**提供テキスト**
神戸にスパコン 経済効果に熱視線朝日新聞

ポーアイに世界最速のスーパーコンピューターがやってくる——。理化学研究所の施設誘致をめぐる激しい競争を制した28日、神戸市と県の幹部や誘致担当者は喜びの声を上げた。施設の建設で地元経済が刺激され、研究者が集まって産業も発展する。そんなバラ色の先行きを関係者は期待するが、60億円以上にのぼるとみられる地元負担に見合うのか、具体的な効果が注目される。
 立地決定の報を受け、矢田立郎市長はポーアイの地図を示しながら会見。「医療産業都市構想に弾みがつく」と笑顔を見せた。井戸敏三知事も「産学官が一体となって研究利用や人材育成など幅広く支援し、世界最高水準のスーパーコンピューティング拠点にしたい」との談話を出した。
 神戸市は当初2ヘクタールの土地(約40億円相当)を無償提供し、将来さらに2ヘクタールを提供する予定だ。また、2億円かけて地盤改良し、工業用水の整備に15億円かける。県とともに、固定資産税などの減免も実施する。

保存済みエントリ

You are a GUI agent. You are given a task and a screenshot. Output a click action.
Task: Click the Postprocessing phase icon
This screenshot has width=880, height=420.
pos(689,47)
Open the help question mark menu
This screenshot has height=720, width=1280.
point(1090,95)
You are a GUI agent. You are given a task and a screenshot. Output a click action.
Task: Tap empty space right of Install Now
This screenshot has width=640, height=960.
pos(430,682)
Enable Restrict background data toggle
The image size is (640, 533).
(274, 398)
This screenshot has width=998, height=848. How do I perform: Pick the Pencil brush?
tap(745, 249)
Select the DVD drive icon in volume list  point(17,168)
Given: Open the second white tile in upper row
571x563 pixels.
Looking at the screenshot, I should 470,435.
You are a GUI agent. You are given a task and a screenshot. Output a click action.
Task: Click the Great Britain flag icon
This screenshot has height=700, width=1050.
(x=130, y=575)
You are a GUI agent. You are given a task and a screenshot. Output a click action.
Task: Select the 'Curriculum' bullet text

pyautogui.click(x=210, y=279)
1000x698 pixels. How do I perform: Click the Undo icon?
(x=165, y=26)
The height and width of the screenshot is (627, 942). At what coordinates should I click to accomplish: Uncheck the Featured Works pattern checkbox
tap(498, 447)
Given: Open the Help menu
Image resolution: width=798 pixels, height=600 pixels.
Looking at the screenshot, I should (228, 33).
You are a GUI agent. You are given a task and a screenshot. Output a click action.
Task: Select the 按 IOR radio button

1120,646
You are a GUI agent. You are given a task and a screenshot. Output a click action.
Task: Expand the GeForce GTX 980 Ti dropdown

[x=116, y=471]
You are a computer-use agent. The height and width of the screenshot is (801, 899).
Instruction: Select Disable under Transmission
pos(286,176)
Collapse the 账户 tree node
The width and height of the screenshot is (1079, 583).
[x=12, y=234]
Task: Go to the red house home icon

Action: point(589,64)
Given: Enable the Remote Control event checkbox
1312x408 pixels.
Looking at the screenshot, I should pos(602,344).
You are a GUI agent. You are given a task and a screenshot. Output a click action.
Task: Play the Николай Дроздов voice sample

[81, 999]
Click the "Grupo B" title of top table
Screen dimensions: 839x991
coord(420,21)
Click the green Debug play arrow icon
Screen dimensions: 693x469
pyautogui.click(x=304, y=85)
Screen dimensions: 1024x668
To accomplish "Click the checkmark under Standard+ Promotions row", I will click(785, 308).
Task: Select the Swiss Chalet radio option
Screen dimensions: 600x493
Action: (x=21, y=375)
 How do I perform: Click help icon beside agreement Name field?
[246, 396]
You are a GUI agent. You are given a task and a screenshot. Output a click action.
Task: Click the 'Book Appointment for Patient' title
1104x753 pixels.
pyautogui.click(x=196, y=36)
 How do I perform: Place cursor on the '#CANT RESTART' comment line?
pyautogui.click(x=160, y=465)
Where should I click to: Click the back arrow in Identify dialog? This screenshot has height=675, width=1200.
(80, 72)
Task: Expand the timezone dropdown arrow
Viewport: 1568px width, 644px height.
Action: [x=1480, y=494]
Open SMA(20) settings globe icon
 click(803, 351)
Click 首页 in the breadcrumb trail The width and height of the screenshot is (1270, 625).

**指示内容**
上にあるスパコン誘致の記事から、「ポーアイに世界最速のスーパー」から「にしたい」との談話を出した。」までの部分を一字も変えずに抜き出して返すこと。

**解答欄**
ポーアイに世界最速のスーパーコンピューターがやってくる——。理化学研究所の施設誘致をめぐる激しい競争を制した28日、神戸市と県の幹部や誘致担当者は喜びの声を上げた。施設の建設で地元経済が刺激され、研究者が集まって産業も発展する。そんなバラ色の先行きを関係者は期待するが、60億円以上にのぼるとみられる地元負担に見合うのか、具体的な効果が注目される。
 立地決定の報を受け、矢田立郎市長はポーアイの地図を示しながら会見。「医療産業都市構想に弾みがつく」と笑顔を見せた。井戸敏三知事も「産学官が一体となって研究利用や人材育成など幅広く支援し、世界最高水準のスーパーコンピューティング拠点にしたい」との談話を出した。